O futebol português em mudança: O treinador e um futuro sustentável - Parte I
O futebol português, tal como a sociedade em geral, está a mudar de paradigma! Este sinal da evolução dos tempos obriga a reflexões, adaptações e mudanças eventuais de rumo. Passivos galopantes, a conjuntura económico-financeira, o fair-play financeiro imposto pela UEFA, demasiados estrangeiros no nosso futebol, entre outras causas, forçam os clubes a rever e racionalizar os seus orçamentos. Isto acarretará consequências, pois os clubes, profissionais ou não, terão de repensar os seus projectos desportivos.
Os clubes serão obrigados a buscar soluções financeiras para suportar os seus projectos. Sem recursos, naturalmente que a qualidade global dos plantéis vai decrescer e a qualidade geral no nosso futebol vai diminuir, colocando até em risco a nossa capacidade de competir internacionalmente com o mesmo nível de exigência, seja através dos clubes, que realmente têm feito resultados miraculosos, seja através da selecção, que nos habituou a competir com as demais, e que aos poucos vai tendo cada vez mais dificuldades em se impor no topo da exigente cena internacional.
Os melhores e mais talentosos jogadores do nosso futebol, sejam eles nacionais ou estrangeiros, são aliciados a sair para outras paragens, onde auferirão de melhores condições contratuais. Os clubes envolvidos na indústria terão de encetar novas soluções: reajustar ou mesmo alterar as suas políticas desportivas; ir em busca do talento, a preços mais apelativos e em diferentes regiões do globo, definindo novos mercados de prospecção e recrutamento; desenvolver academias de formação, onde possam “produzir” os seus próprios futebolistas; promover parcerias e joint-ventures, etc.
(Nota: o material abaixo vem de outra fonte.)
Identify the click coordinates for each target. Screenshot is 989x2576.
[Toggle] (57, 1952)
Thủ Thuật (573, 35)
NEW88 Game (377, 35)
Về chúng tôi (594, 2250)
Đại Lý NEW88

Alguns clubes já saíram de cena, outros, apesar das dificuldades, resistem… Comum a todos: adaptação e evolução. Devido à situação actual e à tendência para o agravamento da crise económica, hoje mais do que nunca, faz todo o sentido afirmar que o futuro está na criação e implementação de academias de formação de jovens futebolistas.
Creio ser este o factor crítico de sucesso da maioria dos clubes, seja qual for a sua dimensão! Só importa saber onde queremos ir e qual a ambição que temos para lá chegar. Sejam quais forem os intervenientes ou veículos de mudança, no que toca aos treinadores e ao seu know-how, estou optimista quanto ao futuro, pois estes dominam, melhor que todos os outros agentes, todas as vertentes desta indústria tão exigente e competitiva!
Bem sei que no futebol, as acções e medidas de curto-prazo são norma e há uma enorme pressão para a obtenção de resultados imediatos, no entanto, para que a qualidade se demonstre a cada jogo, há que ter uma abordagem sustentável para o futuro. Os treinadores desempenharão aqui um papel decisivo, mas há que ter paciência.
A Associação Europeia de Clubes publicou há pouco tempo um relatório, que julgo ser importante, pois faculta-nos um olhar sobre a realidade da formação nos clubes europeus de topo e dá a conhecer as tendências nesta área.
Mais do que ver a formação como um negócio rentável para os clubes, pessoalmente acho que esta deverá ser encarada, acima de tudo, com paixão e sentimento! Alguns clubes terão mais recursos ao seu dispor, mas isso não chega.
Como fazê-lo? Haverá muitos caminhos possíveis neste aspecto e não existe uma única fórmula exequível. Cada clube terá de definir os seus valores, missão, filosofia e visão de forma a produzir talentos para o futebol profissional, mas acima de tudo é uma questão de crença, perseverança e capacidade.
De forma a trilhar este caminho, há que ter em conta factores básicos para a concretização dos projectos: factor político – deve existir uma vontade obstinada, decisão e compromissos políticos de o realizar; factor económico – que seja rentável desportiva e economicamente; factor organizacional – que exista uma organização e pessoal qualificado; factor técnico – disponibilidade de usar e aplicar a tecnologia e os recursos necessários para a sua realização; factor sociocultural – consenso social e alinhamento por parte de todos os sectores envolvidos num espírito colectivo de missão; factor temporal – ter consciência de que os resultados práticos de um programa de formação deste tipo requerem tempo e paciência para esperar pelo retorno do investimento.
Creio que uma política realista e adequada, uma visão inspiradora e uma filosofia são importantes, mas como afirmou Roberto Samaden, chefe do departamento técnico do Inter de Milão, referindo-se ao papel dos treinadores na Academia do seu clube: “Os treinadores estão a fazer a diferença!” Na realidade, o treinador e o staff técnico terão um papel fulcral no desenvolvimento e implementação de qualquer programa de “produção” de futebolistas, mas acima de tudo no processo de treino e na criação de um ambiente estimulante de aprendizagem.